Another beer I had here was Palmbräu bier which is brewed by Palmbräu Zorn Söhne in nearby Eppingen. They served it at one of the restaurants we ate along the Hauptstrasse.
Here is Debbie enjoying one of Germany's famous
ice cream deserts - they love chocolate here also
Here is Frank enjoying a Palmbräu bier
at one of the outdoor patios on Hauptstrasse.
Hotel Zum Ritter St. Georg
When I first visited Heidelberg in 1980's, I was impressed with the Hotel Zum Ritter St. Georg. It is a beautiful old Renaissance age hotel on the Fußgängerzone, at Hauptstrasse 178, across from Die Heiliggeistkirche and the Market Square. When I came here this with Debbie, I wanted to stay here. So, I booked a room for us here.
The Hotel Zum Ritter St. Georg, then called the haus Zum Ritter, was constructed in 1592 for the family of a rich French Huguenot cloth merchant, Carolus Belier and his wife Francina who had come to Heidelberg to escape religious persecution. It is a five-story gable house made of sandstone. It is full of fluted columns and ornately carved window blocks. The inscription, “Persta invita Venus” are inscribed in gold letters on the gable of the facade, built in the German Mannerist style. The vaulted rooms on the ground floor and in the cellar were originally storage rooms for Belier's wares, which could then be laid out for sale on the folded-down window shutters on the ground floor. It is one of the few structures in heidelberg to have survived the destruction of the Thirty Years' War. In 1681, it was converted into a hotel. Being one of the few town houses that survived almost unharmed, it was used as the Town Hall from 1693 to 1703.

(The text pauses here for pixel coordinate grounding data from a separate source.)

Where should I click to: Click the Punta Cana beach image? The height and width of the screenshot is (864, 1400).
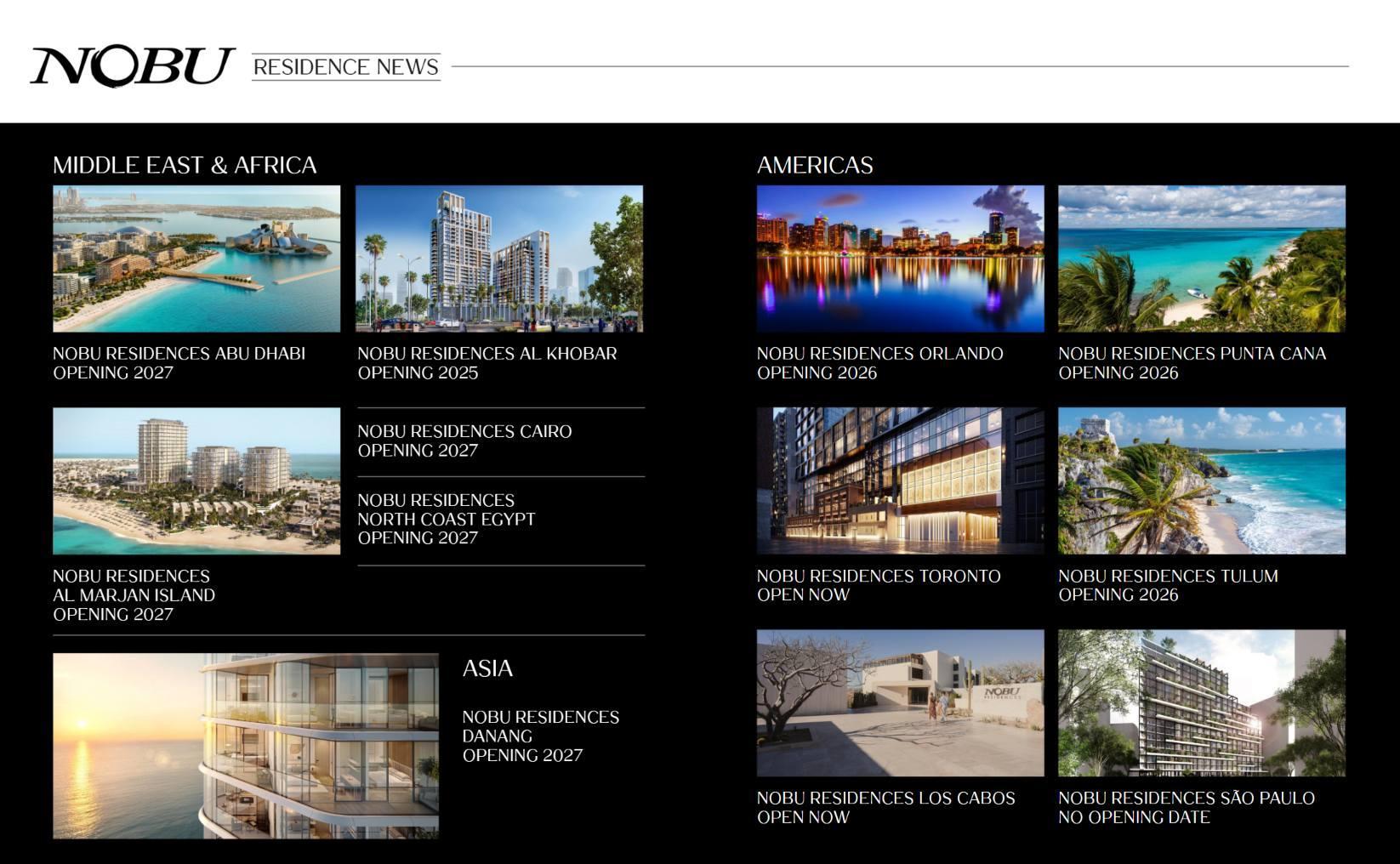coord(1199,256)
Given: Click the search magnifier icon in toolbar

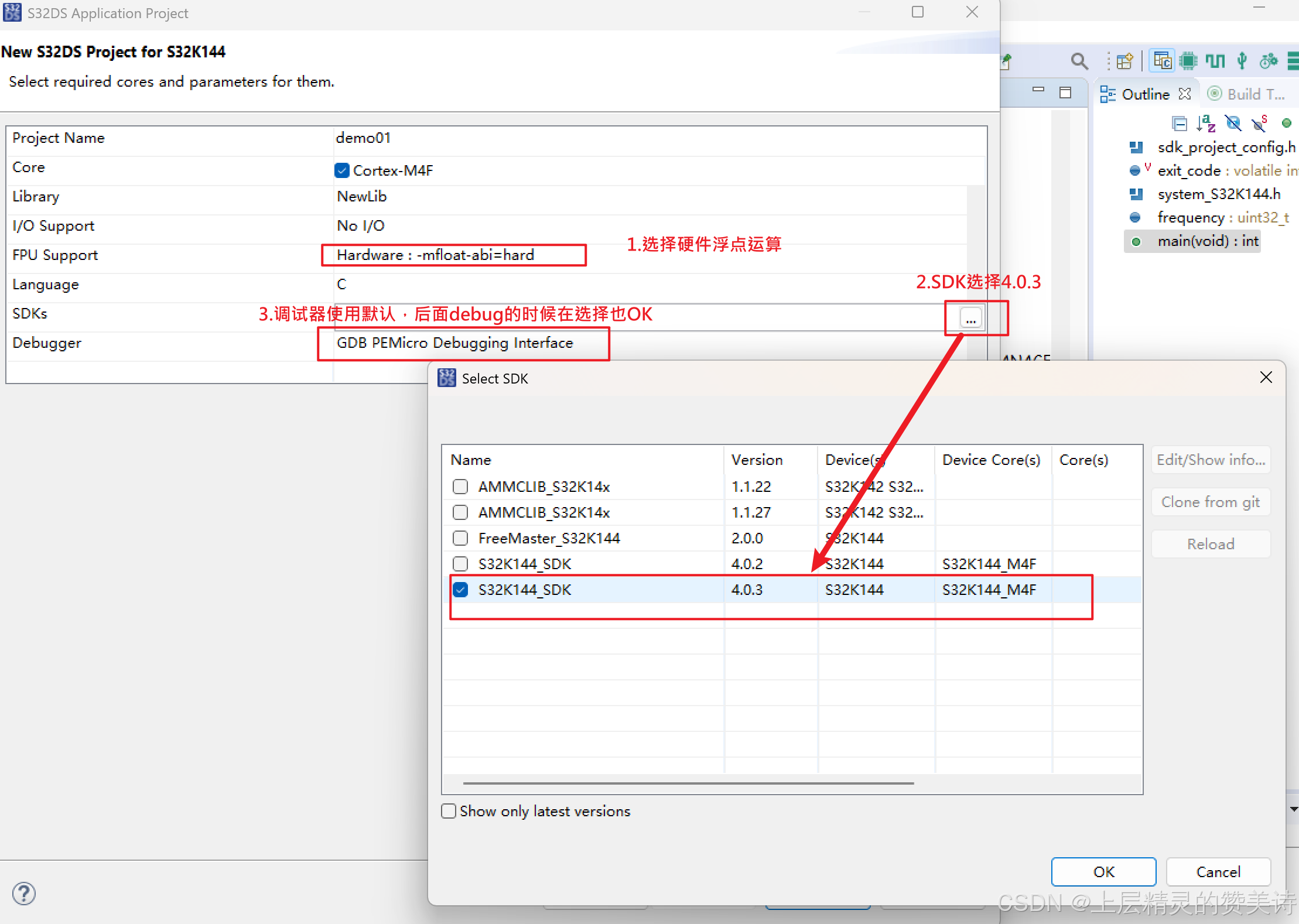Looking at the screenshot, I should (x=1079, y=61).
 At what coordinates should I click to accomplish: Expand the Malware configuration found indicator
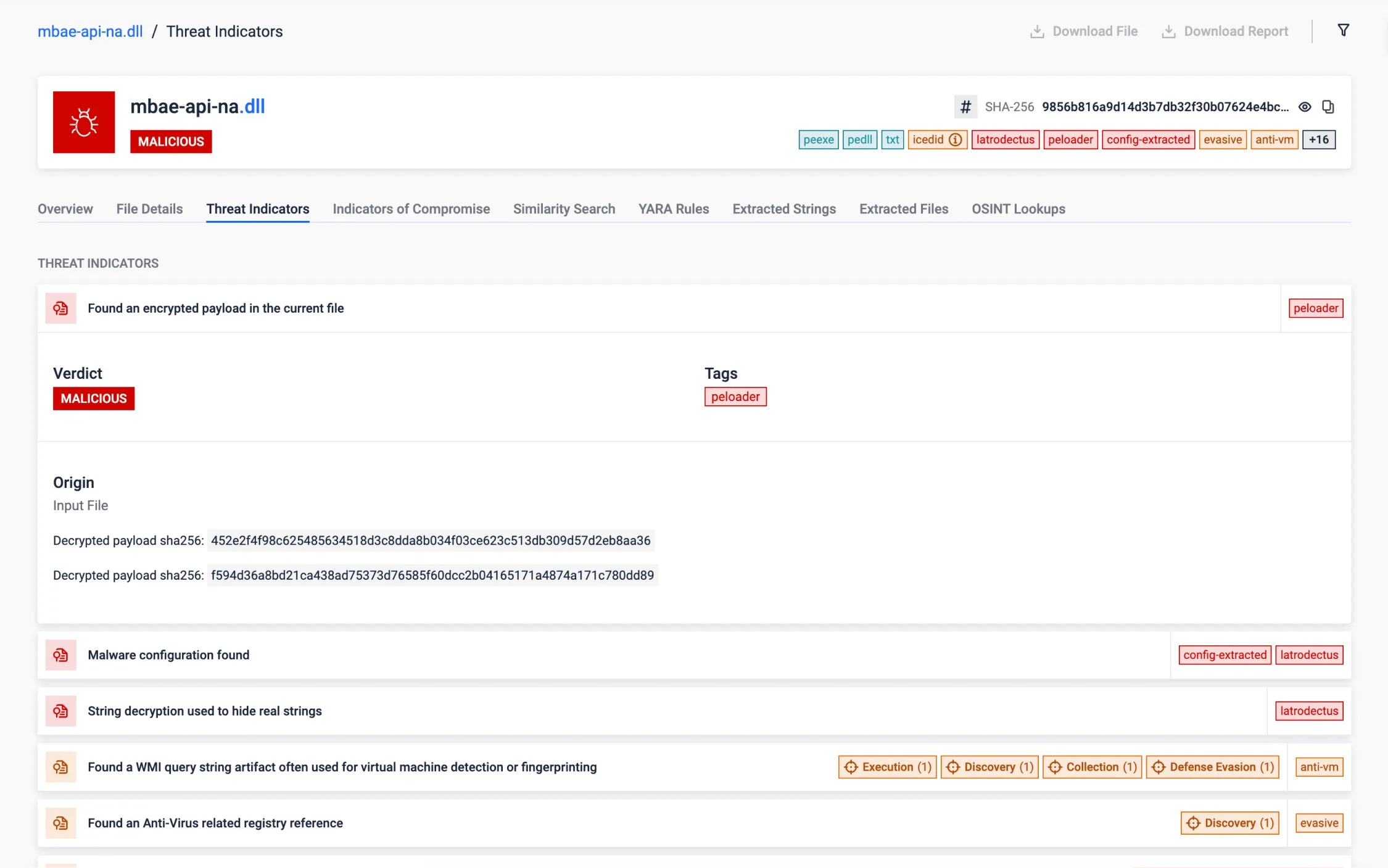(x=168, y=655)
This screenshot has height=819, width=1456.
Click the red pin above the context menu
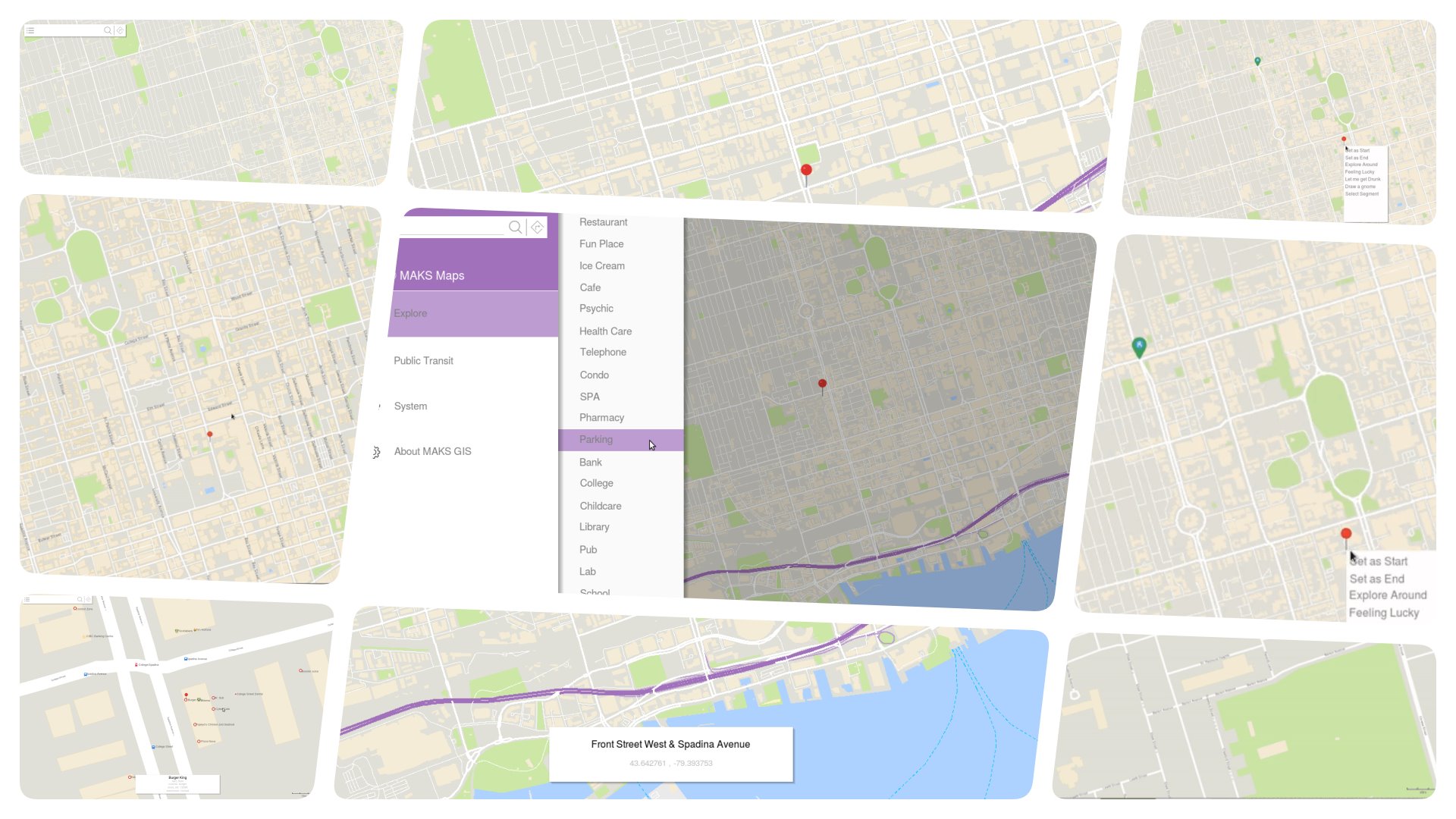(1345, 534)
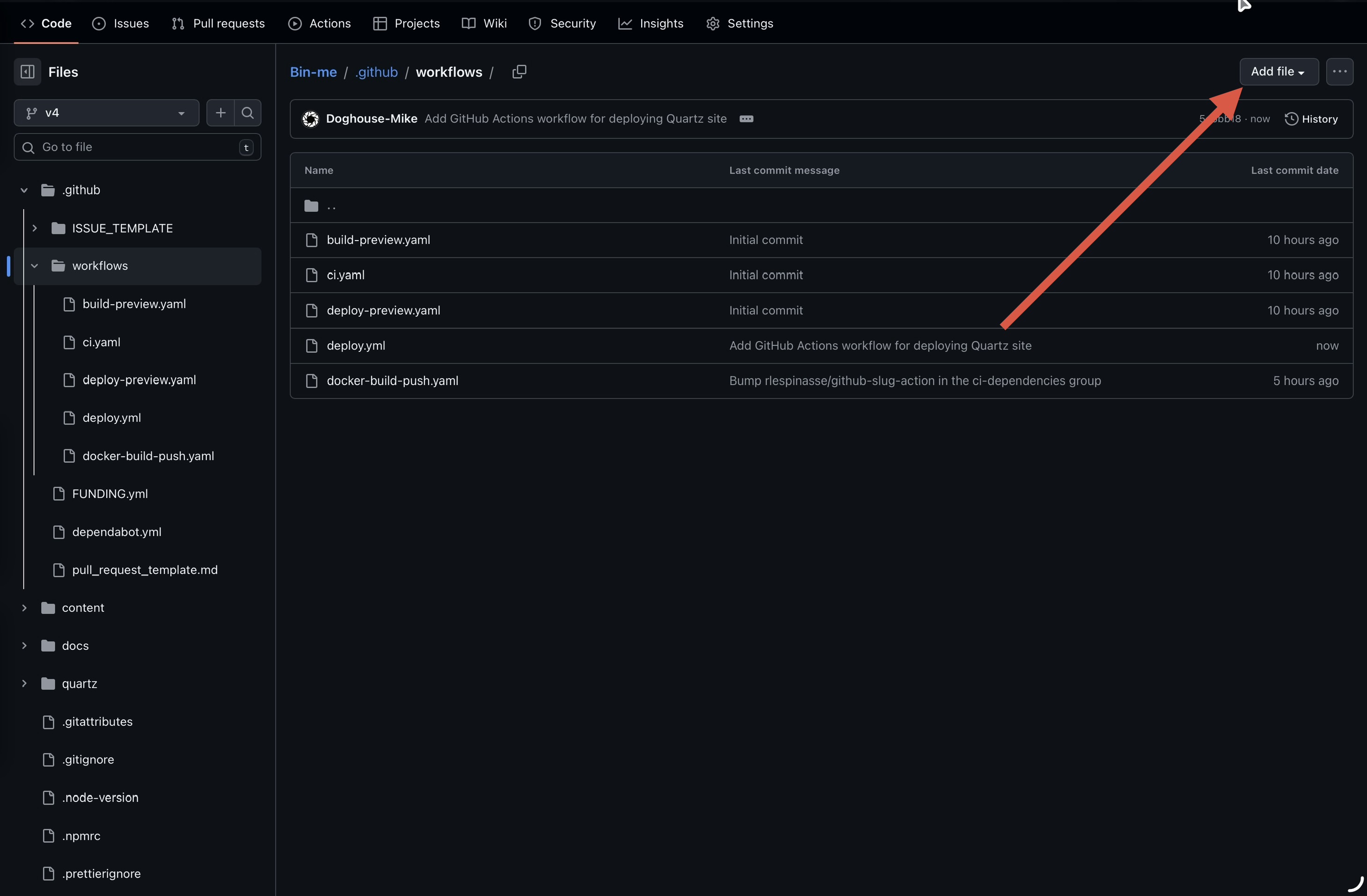Expand the ISSUE_TEMPLATE folder
The height and width of the screenshot is (896, 1367).
tap(35, 229)
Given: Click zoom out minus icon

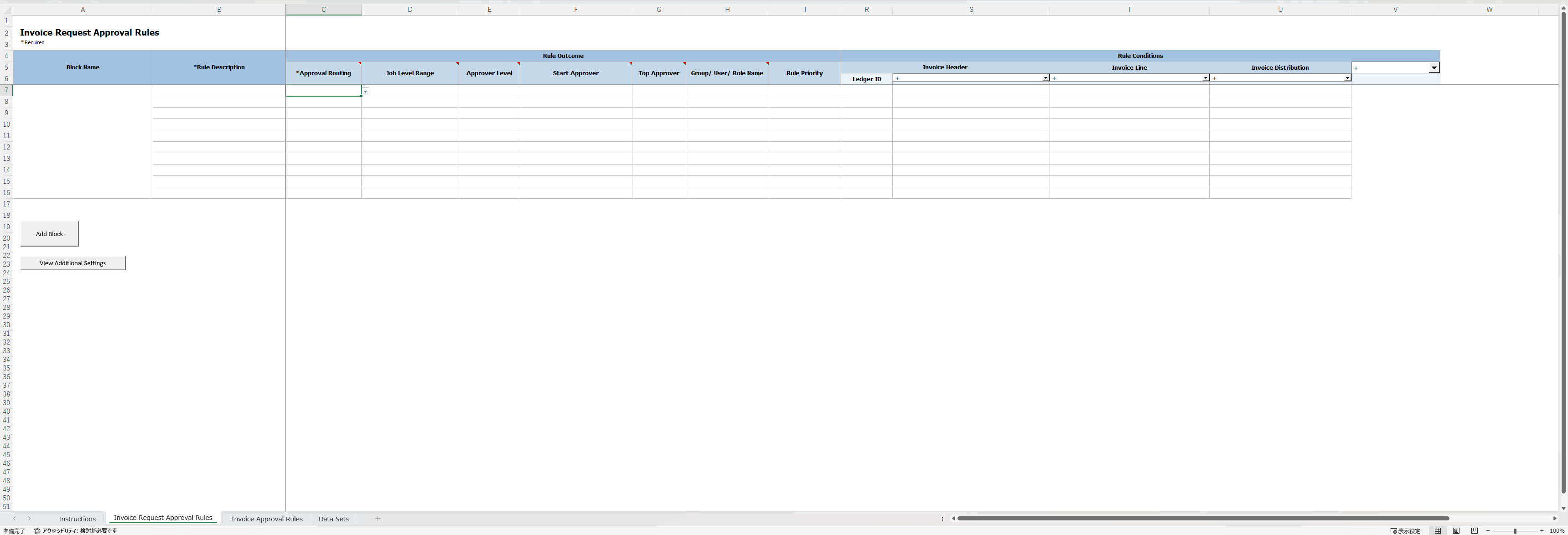Looking at the screenshot, I should tap(1488, 531).
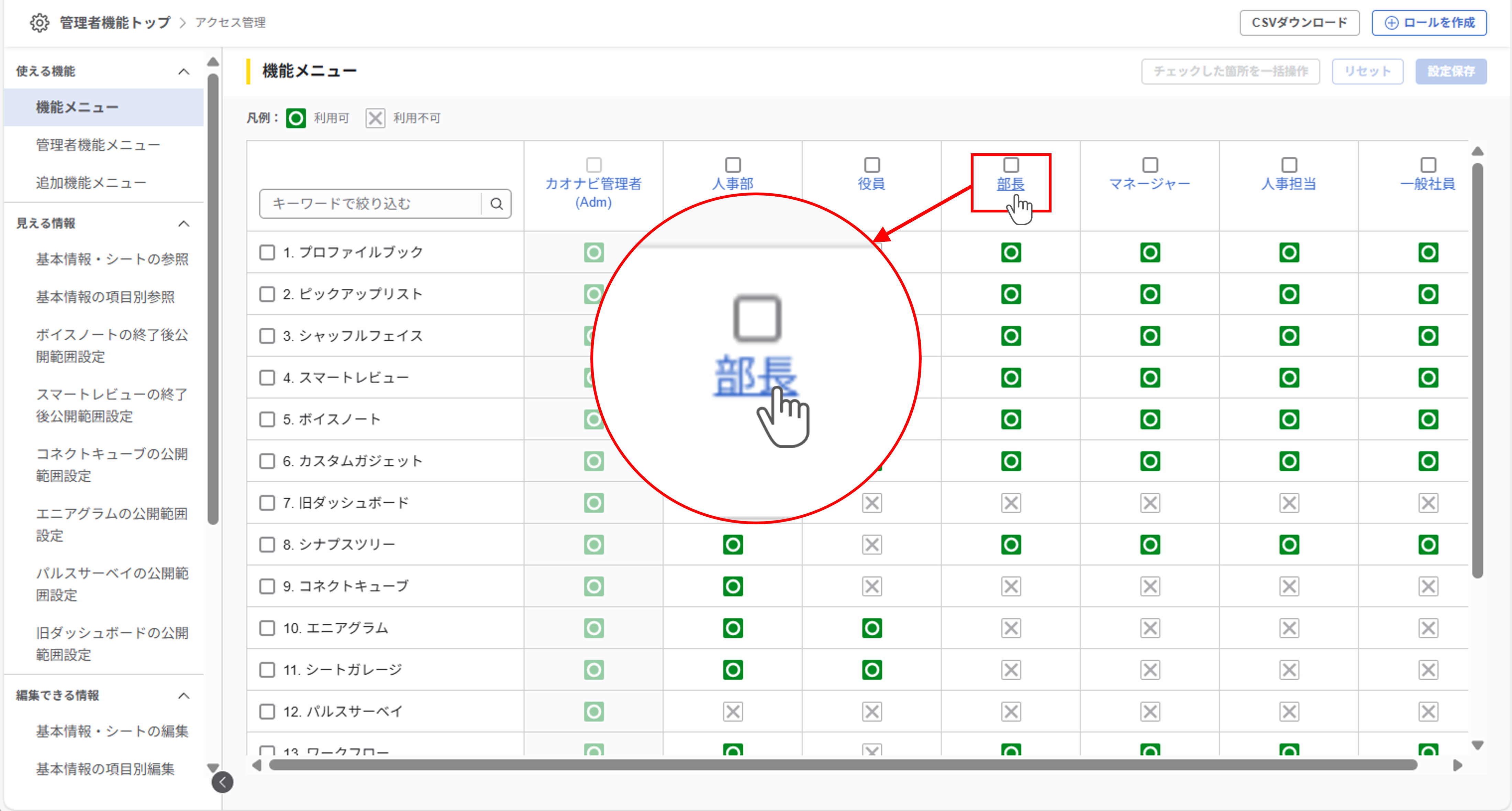Check the row checkbox for 4. スマートレビュー

(267, 377)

In front of the hotel is a bronze colored sign showing St. George slaying the dragon. The elevator here is interesting. It is very small and appears to have been built to conform to the architecture of the building. Our room was incredibly ornate. It was just what I expected it to look like. There are three separate restaurants in the hotel, the "Belier" or the "Ritterstube" (we ate in this one). Both are wood paneled and have old-world charm.